### Exercise requirements
Start at the first line of the listing below. Write out each line exactly, stopping after the one that contains "au fil des lots plougastel daoulas (39, 722)".

### Data extracts
--------

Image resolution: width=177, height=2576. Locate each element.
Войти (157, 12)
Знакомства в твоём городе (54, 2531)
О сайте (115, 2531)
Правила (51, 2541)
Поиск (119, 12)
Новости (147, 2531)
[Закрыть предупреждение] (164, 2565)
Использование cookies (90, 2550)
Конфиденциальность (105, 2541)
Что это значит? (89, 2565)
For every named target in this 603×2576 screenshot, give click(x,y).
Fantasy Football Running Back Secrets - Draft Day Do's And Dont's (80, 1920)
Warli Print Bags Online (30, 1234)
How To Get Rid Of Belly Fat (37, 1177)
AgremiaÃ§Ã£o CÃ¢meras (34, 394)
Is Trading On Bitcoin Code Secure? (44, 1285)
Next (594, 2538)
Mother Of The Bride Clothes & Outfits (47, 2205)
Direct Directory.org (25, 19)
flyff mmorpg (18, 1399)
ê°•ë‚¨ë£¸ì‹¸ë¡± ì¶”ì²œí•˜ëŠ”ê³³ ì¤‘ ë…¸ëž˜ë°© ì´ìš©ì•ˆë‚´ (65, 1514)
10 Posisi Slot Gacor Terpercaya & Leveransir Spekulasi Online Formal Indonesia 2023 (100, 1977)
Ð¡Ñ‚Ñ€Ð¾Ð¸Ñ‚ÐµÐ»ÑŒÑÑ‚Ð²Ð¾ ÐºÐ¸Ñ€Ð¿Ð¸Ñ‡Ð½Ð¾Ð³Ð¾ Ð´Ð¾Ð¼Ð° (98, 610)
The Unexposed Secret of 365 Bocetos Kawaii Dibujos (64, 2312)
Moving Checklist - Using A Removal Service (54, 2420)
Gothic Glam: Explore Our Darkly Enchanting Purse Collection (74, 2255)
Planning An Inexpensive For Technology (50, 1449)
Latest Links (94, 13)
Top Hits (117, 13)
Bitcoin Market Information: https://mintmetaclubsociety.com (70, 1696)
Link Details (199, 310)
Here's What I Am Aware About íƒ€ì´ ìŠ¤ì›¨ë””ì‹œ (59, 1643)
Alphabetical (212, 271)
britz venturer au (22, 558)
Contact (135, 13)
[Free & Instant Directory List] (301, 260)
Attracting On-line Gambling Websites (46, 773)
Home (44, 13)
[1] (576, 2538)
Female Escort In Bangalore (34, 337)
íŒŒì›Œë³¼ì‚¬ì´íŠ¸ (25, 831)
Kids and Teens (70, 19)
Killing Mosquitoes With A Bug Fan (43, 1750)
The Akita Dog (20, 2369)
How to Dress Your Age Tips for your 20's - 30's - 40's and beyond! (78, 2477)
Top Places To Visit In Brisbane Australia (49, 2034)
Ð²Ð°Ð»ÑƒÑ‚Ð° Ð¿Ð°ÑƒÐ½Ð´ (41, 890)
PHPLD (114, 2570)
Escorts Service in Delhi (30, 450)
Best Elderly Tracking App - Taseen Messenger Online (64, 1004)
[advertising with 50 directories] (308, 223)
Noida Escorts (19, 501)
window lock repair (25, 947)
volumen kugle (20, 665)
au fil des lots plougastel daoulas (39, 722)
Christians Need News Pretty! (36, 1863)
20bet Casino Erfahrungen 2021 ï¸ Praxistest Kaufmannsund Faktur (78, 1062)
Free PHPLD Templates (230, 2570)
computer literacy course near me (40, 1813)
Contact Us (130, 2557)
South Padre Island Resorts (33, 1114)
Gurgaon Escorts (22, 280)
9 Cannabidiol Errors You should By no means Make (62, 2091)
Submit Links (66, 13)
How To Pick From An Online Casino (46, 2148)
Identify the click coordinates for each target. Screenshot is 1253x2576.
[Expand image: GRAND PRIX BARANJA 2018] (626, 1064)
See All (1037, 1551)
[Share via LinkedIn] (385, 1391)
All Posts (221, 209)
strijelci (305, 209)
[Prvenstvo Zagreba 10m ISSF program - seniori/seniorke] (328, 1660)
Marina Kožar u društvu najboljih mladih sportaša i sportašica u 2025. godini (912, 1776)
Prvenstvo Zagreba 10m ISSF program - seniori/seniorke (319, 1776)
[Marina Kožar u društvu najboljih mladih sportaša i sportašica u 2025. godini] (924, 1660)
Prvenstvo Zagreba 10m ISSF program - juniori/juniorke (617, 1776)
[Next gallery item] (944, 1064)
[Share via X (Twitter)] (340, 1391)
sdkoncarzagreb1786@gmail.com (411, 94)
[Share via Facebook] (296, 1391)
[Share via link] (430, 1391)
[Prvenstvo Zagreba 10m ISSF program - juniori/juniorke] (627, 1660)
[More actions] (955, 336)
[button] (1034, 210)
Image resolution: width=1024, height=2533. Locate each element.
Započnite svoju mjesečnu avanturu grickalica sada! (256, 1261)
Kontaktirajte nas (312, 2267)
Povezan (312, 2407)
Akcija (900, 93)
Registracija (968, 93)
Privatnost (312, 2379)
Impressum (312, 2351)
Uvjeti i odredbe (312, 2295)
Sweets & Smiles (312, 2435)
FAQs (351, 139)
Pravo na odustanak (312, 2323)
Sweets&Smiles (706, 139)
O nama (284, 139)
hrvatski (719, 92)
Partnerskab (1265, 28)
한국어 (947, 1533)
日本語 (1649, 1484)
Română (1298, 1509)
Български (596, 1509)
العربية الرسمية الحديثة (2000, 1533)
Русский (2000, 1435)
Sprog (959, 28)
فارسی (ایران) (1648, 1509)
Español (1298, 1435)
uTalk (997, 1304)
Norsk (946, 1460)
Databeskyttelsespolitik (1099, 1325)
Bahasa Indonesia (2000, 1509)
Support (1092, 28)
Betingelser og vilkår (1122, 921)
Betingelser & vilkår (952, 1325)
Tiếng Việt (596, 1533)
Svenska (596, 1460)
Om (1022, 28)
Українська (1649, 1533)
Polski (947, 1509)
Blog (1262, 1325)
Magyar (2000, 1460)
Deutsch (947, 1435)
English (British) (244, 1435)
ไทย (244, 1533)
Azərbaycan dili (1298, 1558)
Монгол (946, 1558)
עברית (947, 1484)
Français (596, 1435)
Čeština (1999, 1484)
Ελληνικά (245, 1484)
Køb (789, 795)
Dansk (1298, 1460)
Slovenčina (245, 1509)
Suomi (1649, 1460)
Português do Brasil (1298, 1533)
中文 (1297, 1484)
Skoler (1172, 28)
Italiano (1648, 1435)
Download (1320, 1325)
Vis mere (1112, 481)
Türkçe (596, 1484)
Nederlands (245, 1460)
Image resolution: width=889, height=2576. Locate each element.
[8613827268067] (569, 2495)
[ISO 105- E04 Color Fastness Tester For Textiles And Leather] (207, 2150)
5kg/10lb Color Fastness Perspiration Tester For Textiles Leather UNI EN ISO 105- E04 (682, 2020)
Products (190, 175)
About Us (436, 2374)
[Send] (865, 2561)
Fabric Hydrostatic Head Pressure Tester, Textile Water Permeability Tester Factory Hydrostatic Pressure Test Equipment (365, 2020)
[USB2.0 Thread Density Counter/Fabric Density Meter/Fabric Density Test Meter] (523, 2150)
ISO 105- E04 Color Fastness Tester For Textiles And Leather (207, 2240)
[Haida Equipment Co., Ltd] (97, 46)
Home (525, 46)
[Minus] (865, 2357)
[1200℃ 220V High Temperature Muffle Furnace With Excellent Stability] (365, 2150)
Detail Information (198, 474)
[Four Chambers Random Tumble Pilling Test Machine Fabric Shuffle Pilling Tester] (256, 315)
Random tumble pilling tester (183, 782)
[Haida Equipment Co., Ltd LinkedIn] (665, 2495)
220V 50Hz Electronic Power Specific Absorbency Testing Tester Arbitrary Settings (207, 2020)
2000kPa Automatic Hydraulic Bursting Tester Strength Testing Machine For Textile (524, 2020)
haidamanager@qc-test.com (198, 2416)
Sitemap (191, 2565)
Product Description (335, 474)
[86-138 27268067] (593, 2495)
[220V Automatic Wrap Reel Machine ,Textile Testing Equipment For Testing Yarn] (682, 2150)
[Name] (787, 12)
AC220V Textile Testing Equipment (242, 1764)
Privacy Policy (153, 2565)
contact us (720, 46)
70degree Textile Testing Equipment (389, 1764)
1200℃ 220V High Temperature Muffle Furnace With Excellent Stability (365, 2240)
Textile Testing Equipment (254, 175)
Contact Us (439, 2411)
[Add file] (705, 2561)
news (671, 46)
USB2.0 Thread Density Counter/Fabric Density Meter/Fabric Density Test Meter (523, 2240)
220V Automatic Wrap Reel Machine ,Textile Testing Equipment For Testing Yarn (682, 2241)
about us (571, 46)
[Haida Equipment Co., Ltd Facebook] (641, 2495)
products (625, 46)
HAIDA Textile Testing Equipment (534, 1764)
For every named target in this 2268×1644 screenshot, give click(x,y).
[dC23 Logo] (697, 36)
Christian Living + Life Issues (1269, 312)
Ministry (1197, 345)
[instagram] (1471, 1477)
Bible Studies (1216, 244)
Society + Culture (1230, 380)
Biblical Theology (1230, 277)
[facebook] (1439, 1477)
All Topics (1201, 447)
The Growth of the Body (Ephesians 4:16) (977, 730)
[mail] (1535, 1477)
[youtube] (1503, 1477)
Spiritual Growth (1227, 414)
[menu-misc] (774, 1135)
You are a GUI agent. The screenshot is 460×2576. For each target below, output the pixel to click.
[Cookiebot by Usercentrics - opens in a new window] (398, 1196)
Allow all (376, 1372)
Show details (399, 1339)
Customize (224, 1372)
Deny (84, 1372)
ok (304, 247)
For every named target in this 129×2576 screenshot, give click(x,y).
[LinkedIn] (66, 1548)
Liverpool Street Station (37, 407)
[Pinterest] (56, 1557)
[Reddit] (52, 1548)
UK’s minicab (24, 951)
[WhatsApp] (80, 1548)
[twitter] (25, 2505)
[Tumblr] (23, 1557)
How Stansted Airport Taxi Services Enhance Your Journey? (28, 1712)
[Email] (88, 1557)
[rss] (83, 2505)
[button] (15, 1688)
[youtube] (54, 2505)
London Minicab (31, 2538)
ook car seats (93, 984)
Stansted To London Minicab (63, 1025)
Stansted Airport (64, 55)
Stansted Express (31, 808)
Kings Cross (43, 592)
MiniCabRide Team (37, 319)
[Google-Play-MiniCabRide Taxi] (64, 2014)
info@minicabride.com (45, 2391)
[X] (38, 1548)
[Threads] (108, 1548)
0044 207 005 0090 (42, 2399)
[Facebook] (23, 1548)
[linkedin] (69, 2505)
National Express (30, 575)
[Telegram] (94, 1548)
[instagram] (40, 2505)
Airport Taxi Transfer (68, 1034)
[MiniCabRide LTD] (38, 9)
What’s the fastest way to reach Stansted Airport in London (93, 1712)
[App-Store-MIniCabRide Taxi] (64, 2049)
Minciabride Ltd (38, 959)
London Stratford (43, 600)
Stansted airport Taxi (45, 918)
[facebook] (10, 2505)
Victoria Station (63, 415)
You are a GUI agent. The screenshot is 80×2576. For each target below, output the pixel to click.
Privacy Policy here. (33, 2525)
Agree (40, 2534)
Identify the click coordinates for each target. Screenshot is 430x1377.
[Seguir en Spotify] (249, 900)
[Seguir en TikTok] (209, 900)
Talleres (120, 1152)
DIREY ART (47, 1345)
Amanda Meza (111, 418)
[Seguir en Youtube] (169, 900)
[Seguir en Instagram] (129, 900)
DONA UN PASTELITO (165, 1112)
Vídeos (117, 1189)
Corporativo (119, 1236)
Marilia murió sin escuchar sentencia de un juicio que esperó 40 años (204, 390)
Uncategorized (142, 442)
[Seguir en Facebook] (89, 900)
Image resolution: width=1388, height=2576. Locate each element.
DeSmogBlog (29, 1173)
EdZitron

--------

### Exercise response
Image resolution: width=177, height=2576. Locate each element.
Войти (157, 12)
Знакомства в твоём городе (54, 2531)
О сайте (115, 2531)
Правила (51, 2541)
Поиск (119, 12)
Новости (147, 2531)
[Закрыть предупреждение] (164, 2565)
Использование cookies (90, 2550)
Конфиденциальность (105, 2541)
Что это значит? (89, 2565)
For every named target in this 603×2576 screenshot, give click(x,y).
Fantasy Football Running Back Secrets - Draft Day Do's And Dont's (80, 1920)
Warli Print Bags Online (30, 1234)
How To Get Rid Of Belly Fat (37, 1177)
AgremiaÃ§Ã£o CÃ¢meras (34, 394)
Is Trading On Bitcoin Code Secure? (44, 1285)
Next (594, 2538)
Mother Of The Bride Clothes & Outfits (47, 2205)
Direct Directory.org (25, 19)
flyff mmorpg (18, 1399)
ê°•ë‚¨ë£¸ì‹¸ë¡± ì¶”ì²œí•˜ëŠ”ê³³ ì¤‘ ë…¸ëž˜ë°© ì´ìš©ì•ˆë‚´ (65, 1514)
10 Posisi Slot Gacor Terpercaya & Leveransir Spekulasi Online Formal Indonesia 2023 (100, 1977)
Ð¡Ñ‚Ñ€Ð¾Ð¸Ñ‚ÐµÐ»ÑŒÑÑ‚Ð²Ð¾ ÐºÐ¸Ñ€Ð¿Ð¸Ñ‡Ð½Ð¾Ð³Ð¾ Ð´Ð¾Ð¼Ð° (98, 610)
The Unexposed Secret of 365 Bocetos Kawaii Dibujos (64, 2312)
Moving Checklist - Using A Removal Service (54, 2420)
Gothic Glam: Explore Our Darkly Enchanting Purse Collection (74, 2255)
Planning An Inexpensive For Technology (50, 1449)
Latest Links (94, 13)
Top Hits (117, 13)
Bitcoin Market Information: https://mintmetaclubsociety.com (70, 1696)
Link Details (199, 310)
Here's What I Am Aware About íƒ€ì´ ìŠ¤ì›¨ë””ì‹œ (59, 1643)
Alphabetical (212, 271)
britz venturer au (22, 558)
Contact (135, 13)
[Free & Instant Directory List] (301, 260)
Attracting On-line Gambling Websites (46, 773)
Home (44, 13)
[1] (576, 2538)
Female Escort In Bangalore (34, 337)
íŒŒì›Œë³¼ì‚¬ì´íŠ¸ (25, 831)
Kids and Teens (70, 19)
Killing Mosquitoes With A Bug Fan (43, 1750)
The Akita Dog (20, 2369)
How to Dress Your Age Tips for your 20's - 30's - 40's and beyond! (78, 2477)
Top Places To Visit In Brisbane Australia (49, 2034)
Ð²Ð°Ð»ÑƒÑ‚Ð° Ð¿Ð°ÑƒÐ½Ð´ (41, 890)
PHPLD (114, 2570)
Escorts Service in Delhi (30, 450)
Best Elderly Tracking App - Taseen Messenger Online (64, 1004)
[advertising with 50 directories] (308, 223)
Noida Escorts (19, 501)
window lock repair (25, 947)
volumen kugle (20, 665)
au fil des lots plougastel daoulas (39, 722)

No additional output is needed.